L'écotourisme a t'il le vent en poupe en Guyane Française ?
Longtemps, on s'est peu soucié des méfaits de l'orpaillage clandestin
qui opérait hors des zones touristiques, jusqu'au jour où la situation
est devenue à ce point délétère que c'est l'image toute entière de la
forêt guyanaise qui s'est détériorée, dans et hors de nos frontières.
On oublie trop souvent que c'est la fascination de la forêt
amazonienne qui incite les touristes à découvrir la Guyane.
La visite du Centre spatial et les vestiges du bagne sont des atouts
indiscutables mais les séjours au package "Plage et hôtel climatisé"
ne seront jamais le but des visiteurs. Si notre forêt et nos fleuves
sont associés, outre-Atlantique, à une jungle où règnent insécurité et
corruption, on ruine la véritable spécificité de notre département.

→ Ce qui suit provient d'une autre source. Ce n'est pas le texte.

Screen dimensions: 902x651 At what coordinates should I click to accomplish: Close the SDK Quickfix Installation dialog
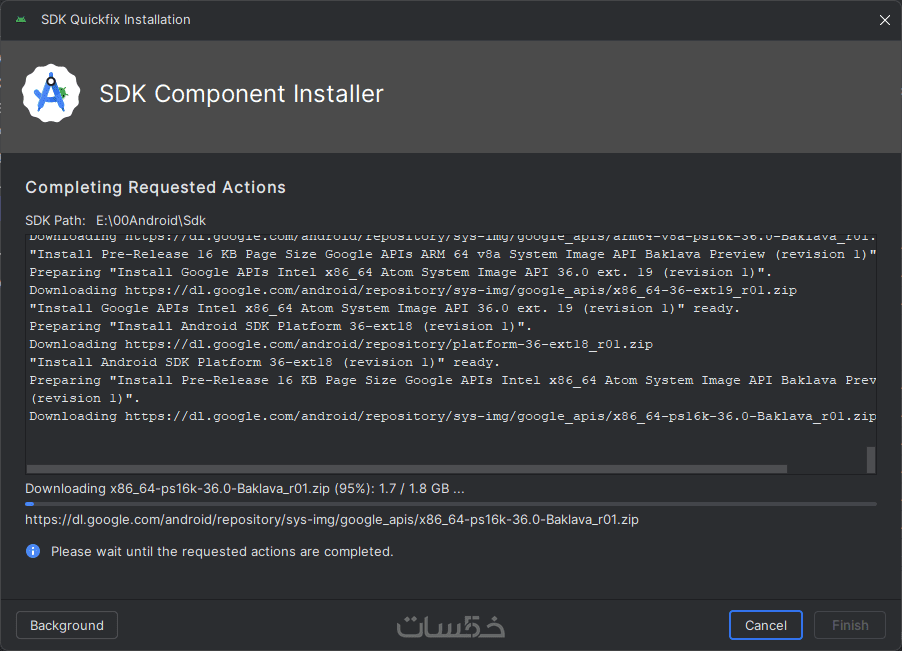884,20
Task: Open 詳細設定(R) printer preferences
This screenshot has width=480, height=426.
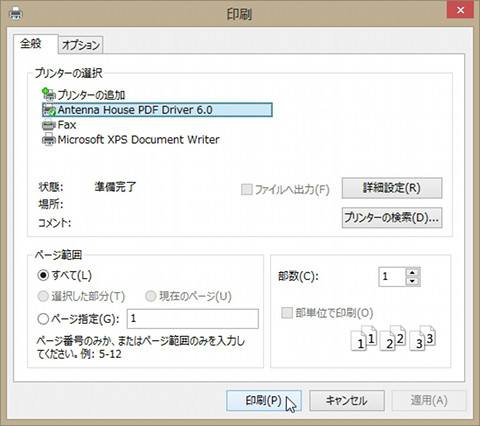Action: (392, 188)
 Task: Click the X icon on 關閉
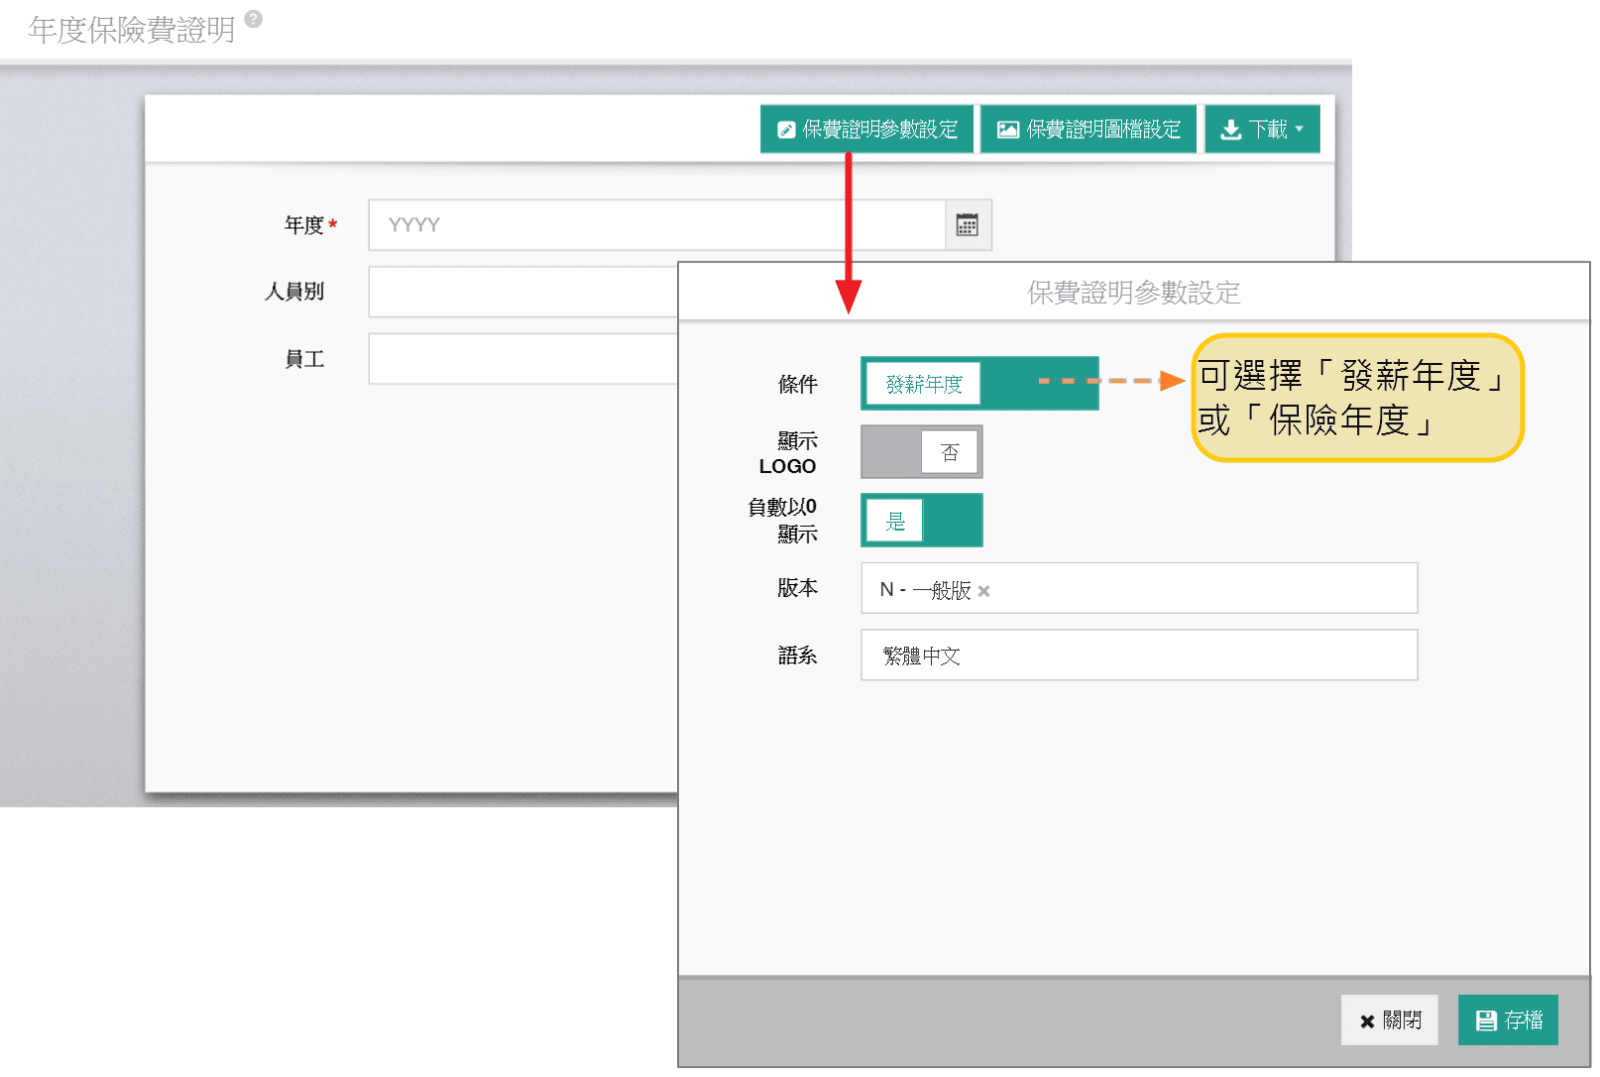(1367, 1021)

Début 2008, le rejet par le gouvernement du projet Iamgold ainsi que
la mobilisation de moyens importants pour limiter les méfaits de
l'orpaillage laisse entrevoir l'espoir d'une prise de conscience.
Rappelons le, la Guyane est la seule forêt tropicale de la riche
Europe et son Parc amazonien, créé en 2007, est composé de 2,3
millions d'hectares de forêts primaires. Aussi, malgré les critiques
que l'on peut évoquer sur la gestion locale du Tourisme et de la
protection de sa forêt, la Guyane reste une destination fabuleuse où
les opérateurs touristiques sont quasiment tous des passionnés de
nature et d'aventure.
Par ailleurs, j'encourage le visiteur à réserver quelques jours de son
séjour en Guyane pour visiter Paramaribo, la capitale du Suriname, la
nation voisine à notre département d'outre-mer. Vous aurez ainsi, en
l'espace d'a peine trois heures de route, l'occasion d'admirer un
centre ville, inscrit au patrimoine mondial de l'Unesco.

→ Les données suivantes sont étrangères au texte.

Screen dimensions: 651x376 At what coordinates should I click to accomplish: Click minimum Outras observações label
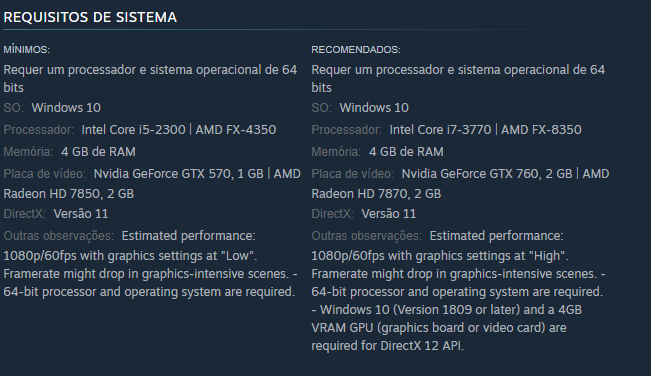click(x=59, y=236)

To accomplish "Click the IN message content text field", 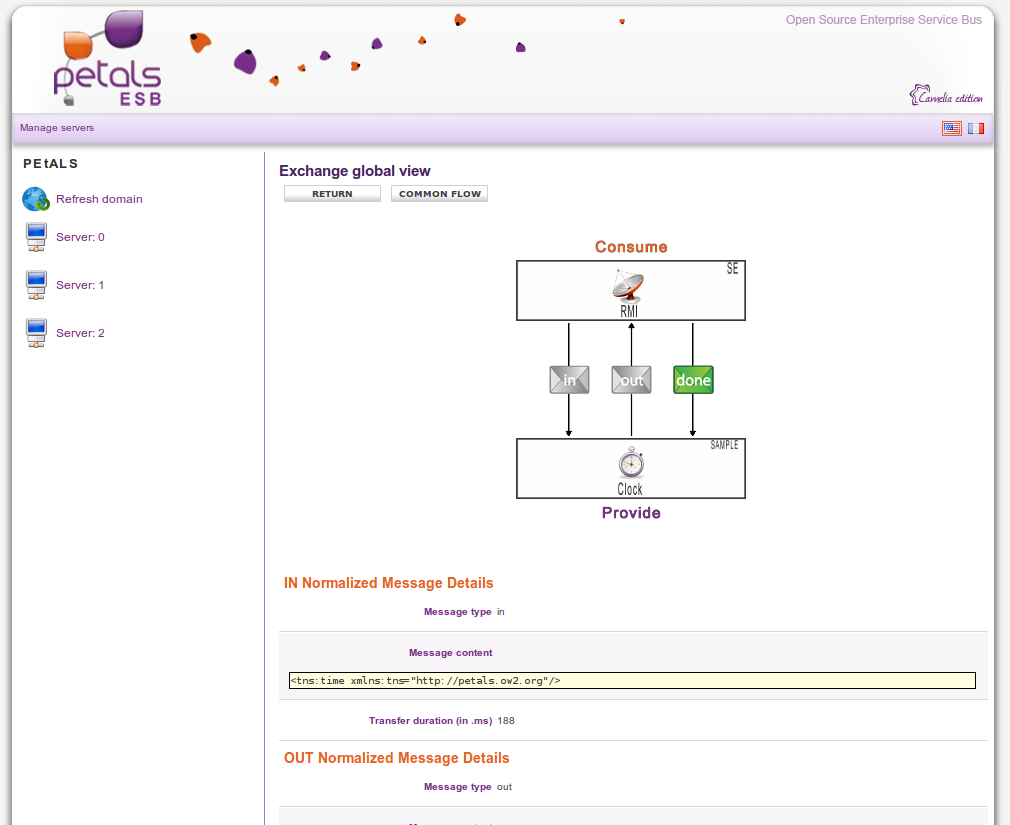I will pyautogui.click(x=632, y=680).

Un Guide pour le Suriname, c'est excellent, mais concrètement ça donne
quoi le tourisme là-bas ?
Pour la petite histoire, "Balades au Suriname" est le premier guide
touristique en langue française sur cette destination. Comme quoi, il
reste encore des "Terra incognita" dans le domaine de l'édition du
voyage.
A l'origine de ce projet éditorial, "Balades au Suriname" devait être
bâti sur le même concept que l'ouvrage précité mais rapidement, je
m'aperçu que ce n'était pas concevable. En effet, le Suriname, qui
tire pourtant de forts revenus de l'éco-tourisme, n'a ouvert aucun
sentier public de randonnée. Il est donc quasiment impossible de
découvrir la forêt tropicale sans faire appel à un guide ou à une
organisation. Cela à l'avantage, non négligeable, de créer de nombreux
emplois qualifiés et de renforcer le poids de la profession dans les
choix politiques. En contrepartie, nombre de citoyens n'ont guère eu
l'occasion de parcourir la forêt primaire. Ceci, d'autant qu'aucun
îlot de forêt primaire n'a été conservé à moins de deux heures de
voiture de Paramaribo ! Ce qui n'est pas le cas de Cayenne dont les
collines adjacentes sont recouvertes d'une végétation très ancienne.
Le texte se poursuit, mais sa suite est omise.